When "with wildcards" is present and an indicator or qualifier character is intended to be taken literally (as itself), that character must be preceded by ("escaped by") a backslash (\). For example, a period (.) that is intended to be a sentence terminator or a decimal point must be preceded by a backslash so that it is not interpreted to be an indicator. Similarly a question mark (?), asterisk (*), or plus sign (+) that is intended to be interpreted as an ordinary text character must be preceded by a backslash so that it is not interpreted to be an indicator.

The "without wildcards" option finds tokens without recognizing wildcard indicators and qualifiers. Periods, question marks, asterisks, plus signs, and two numbers separated by a comma, both enclosed by curly braces, are always recognized as ordinary text characters.

The default is "without wildcards".

Note: Wildcard indicators and qualifiers may be token boundaries. How text with wildcard indicators and qualifiers is tokenized is implementation-defined.

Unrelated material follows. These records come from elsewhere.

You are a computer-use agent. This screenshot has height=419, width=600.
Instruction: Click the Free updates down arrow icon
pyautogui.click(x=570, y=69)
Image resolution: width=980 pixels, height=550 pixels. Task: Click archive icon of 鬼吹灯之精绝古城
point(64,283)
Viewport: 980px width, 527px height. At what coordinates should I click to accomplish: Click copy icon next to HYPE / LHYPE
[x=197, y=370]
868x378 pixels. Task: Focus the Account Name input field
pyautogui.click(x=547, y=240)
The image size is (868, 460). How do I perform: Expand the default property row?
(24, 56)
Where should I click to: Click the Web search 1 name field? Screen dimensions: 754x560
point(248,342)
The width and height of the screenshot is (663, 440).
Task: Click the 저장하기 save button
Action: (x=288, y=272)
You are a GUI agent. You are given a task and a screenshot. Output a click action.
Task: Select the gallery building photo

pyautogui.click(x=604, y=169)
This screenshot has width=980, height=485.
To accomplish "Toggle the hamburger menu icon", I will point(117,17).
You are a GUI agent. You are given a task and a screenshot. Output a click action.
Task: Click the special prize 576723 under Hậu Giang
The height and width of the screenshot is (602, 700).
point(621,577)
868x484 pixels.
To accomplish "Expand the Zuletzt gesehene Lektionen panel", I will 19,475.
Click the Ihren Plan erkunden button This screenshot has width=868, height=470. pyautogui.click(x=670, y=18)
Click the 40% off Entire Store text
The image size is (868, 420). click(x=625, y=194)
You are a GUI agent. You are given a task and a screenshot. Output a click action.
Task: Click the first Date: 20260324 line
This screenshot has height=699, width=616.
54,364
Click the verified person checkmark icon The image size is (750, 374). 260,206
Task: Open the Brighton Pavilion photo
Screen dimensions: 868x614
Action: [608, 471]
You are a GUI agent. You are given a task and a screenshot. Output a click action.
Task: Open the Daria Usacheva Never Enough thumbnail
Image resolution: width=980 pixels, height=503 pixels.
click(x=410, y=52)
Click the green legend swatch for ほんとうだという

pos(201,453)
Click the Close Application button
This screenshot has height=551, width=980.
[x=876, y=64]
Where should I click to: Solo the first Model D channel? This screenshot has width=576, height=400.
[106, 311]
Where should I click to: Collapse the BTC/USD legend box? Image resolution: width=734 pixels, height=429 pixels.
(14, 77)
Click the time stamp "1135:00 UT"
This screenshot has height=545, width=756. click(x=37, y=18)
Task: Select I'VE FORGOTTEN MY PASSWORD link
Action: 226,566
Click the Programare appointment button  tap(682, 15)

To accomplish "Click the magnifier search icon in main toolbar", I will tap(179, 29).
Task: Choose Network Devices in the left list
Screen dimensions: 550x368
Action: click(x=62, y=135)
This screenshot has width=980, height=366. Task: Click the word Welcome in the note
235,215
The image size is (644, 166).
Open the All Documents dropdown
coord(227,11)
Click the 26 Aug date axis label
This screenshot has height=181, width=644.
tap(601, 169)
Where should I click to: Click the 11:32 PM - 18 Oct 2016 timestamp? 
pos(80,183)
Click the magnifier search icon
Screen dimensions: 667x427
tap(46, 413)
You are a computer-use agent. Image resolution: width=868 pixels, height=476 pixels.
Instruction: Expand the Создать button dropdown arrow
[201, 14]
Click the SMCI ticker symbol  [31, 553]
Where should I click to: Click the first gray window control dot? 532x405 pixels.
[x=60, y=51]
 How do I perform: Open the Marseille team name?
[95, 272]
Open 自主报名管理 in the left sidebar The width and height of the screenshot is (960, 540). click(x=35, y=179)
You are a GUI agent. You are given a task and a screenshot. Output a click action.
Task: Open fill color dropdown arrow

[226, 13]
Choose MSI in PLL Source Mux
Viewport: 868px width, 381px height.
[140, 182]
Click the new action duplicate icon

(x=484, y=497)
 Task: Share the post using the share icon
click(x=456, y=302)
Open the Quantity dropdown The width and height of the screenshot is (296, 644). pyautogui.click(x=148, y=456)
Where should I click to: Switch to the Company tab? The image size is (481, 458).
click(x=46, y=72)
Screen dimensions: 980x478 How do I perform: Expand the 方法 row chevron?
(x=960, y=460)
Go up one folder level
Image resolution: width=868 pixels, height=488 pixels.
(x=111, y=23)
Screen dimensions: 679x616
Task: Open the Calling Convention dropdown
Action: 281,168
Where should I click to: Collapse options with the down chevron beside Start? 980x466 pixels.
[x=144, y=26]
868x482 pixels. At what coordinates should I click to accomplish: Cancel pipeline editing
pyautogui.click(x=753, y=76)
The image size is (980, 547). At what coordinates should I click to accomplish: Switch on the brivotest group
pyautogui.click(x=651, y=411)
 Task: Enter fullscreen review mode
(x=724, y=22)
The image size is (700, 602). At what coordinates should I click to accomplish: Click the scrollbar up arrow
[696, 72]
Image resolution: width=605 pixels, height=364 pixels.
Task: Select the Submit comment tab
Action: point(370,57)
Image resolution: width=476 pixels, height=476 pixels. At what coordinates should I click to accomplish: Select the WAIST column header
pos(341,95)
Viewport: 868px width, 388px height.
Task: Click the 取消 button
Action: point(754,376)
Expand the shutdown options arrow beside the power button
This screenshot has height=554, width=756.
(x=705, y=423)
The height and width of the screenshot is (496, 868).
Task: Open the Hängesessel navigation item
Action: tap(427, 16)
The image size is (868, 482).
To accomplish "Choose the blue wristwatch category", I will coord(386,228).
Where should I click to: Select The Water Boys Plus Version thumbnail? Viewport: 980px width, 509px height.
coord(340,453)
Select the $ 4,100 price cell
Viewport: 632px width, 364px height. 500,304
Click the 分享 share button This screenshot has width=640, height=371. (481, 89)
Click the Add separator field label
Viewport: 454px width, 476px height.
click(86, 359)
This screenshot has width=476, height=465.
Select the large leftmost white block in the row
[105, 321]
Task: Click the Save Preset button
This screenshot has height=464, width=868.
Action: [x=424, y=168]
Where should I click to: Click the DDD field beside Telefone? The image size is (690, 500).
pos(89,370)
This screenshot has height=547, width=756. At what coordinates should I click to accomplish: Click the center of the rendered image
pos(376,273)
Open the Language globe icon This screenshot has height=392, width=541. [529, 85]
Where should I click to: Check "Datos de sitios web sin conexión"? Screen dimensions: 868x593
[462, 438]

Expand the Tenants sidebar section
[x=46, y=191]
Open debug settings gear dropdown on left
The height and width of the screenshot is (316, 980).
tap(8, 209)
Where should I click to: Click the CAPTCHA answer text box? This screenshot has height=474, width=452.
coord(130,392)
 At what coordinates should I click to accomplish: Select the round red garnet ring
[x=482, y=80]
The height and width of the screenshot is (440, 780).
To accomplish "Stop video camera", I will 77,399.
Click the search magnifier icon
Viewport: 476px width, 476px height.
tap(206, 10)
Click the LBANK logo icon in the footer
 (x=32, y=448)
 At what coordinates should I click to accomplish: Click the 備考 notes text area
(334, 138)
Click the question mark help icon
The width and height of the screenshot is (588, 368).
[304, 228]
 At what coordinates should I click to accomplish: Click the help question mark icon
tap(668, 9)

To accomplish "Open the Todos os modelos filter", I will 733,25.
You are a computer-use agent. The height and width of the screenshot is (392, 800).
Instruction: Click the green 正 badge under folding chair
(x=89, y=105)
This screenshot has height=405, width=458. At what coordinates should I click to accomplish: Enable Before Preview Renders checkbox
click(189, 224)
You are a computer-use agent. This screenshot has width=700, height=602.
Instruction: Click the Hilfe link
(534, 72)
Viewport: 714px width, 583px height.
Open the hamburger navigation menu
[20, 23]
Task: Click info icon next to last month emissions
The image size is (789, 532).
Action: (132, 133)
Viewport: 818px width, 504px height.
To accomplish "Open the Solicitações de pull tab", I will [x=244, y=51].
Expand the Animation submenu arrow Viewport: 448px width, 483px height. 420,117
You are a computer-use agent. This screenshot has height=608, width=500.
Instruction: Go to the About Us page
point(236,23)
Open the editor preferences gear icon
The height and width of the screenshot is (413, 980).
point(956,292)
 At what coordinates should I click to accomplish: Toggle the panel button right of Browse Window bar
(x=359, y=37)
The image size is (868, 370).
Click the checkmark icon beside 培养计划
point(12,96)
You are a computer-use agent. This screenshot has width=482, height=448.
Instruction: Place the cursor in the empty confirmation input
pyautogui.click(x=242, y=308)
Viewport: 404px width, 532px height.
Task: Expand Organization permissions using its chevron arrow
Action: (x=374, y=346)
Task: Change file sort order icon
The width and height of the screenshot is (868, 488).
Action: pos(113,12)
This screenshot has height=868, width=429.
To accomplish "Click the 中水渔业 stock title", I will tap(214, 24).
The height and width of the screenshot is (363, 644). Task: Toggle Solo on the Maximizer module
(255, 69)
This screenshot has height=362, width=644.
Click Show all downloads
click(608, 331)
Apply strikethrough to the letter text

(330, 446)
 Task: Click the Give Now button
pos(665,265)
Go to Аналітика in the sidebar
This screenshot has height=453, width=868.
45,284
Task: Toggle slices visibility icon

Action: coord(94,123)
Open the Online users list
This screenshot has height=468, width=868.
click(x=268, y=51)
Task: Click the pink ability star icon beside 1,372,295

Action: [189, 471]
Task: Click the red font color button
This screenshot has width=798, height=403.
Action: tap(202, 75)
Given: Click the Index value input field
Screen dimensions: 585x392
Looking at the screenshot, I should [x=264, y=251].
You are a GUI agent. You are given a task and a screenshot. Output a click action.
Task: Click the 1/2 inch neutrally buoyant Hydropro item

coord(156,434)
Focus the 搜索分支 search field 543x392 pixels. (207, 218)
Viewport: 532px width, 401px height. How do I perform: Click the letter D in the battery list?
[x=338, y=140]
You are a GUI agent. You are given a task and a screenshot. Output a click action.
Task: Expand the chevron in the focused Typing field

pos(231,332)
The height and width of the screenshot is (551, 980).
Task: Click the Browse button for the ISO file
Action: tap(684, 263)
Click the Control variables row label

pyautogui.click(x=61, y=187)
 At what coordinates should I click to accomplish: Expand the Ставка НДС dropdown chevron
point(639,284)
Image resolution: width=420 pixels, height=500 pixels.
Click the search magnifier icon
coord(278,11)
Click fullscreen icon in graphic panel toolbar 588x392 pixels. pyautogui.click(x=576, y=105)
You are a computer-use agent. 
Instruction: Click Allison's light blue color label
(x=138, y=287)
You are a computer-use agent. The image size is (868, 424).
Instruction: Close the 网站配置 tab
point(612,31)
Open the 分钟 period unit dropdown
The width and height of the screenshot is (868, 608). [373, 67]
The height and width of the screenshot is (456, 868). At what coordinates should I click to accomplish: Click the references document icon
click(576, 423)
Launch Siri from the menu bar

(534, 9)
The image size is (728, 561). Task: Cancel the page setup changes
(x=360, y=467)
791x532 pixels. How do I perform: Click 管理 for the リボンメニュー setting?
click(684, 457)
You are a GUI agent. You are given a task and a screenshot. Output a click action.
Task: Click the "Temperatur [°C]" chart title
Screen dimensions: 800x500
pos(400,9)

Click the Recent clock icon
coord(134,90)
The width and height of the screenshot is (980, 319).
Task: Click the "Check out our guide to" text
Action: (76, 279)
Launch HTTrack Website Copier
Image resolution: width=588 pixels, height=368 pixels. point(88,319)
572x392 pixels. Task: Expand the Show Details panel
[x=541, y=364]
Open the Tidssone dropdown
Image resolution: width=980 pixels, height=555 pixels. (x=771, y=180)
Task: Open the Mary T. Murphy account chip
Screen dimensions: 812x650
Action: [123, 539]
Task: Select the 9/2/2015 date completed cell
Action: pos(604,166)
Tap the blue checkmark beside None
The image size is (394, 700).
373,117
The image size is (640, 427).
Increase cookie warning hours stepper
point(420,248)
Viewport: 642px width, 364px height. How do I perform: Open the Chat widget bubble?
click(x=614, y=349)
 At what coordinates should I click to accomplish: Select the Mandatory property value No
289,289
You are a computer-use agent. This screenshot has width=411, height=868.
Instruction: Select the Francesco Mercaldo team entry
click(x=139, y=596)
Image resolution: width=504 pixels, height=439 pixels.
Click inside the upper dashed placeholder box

The expression returns true, because the title element contains "improving":

/book[@number="1"]/title ftcontains "improv.*" with
wildcards

The following expression returns true, because the title element contains "site":

/book[@number="1"]/title ftcontains ".?site" with
wildcards

The following expression returns true, because the p element contains "well":

/book[@number="1"]/p ftcontains "w.ll" with
wildcards

The following expression returns false, because the p element does not contain "w.ll":

/book[@number="1"]/p ftcontains "w.ll" without wildcards

3.3.8 Extension Option

[Definition: An extension option is a match option that acts in an implementation-defined way. ]

[177]    FTExtensionOption    ::=    "option" QName StringLiteral

An extension option consists of an identifying QName and a StringLiteral. Typically, a particular option will be recognized by some implementations and not by others. The syntax is designed so that option declarations can be successfully parsed by all implementations.

The QName of an option must resolve to a namespace URI and local name, using the statically known namespaces.

Note:

There is no default namespace for options.

Each implementation recognizes an implementation-defined set of namespace URIs used to denote extension options.

If the namespace part of the QName is not a namespace recognized by the implementation as one used to denote extension option, then the extension option is ignored.

Otherwise, the effect of the extension option, including its error behavior, is implementation-defined. For example, if the local part of the QName is not recognized, or if the StringLiteral does not conform to the rules defined by the implementation for the particular extension option, the implementation may choose whether to report an error, ignore the extension option, or take some other action.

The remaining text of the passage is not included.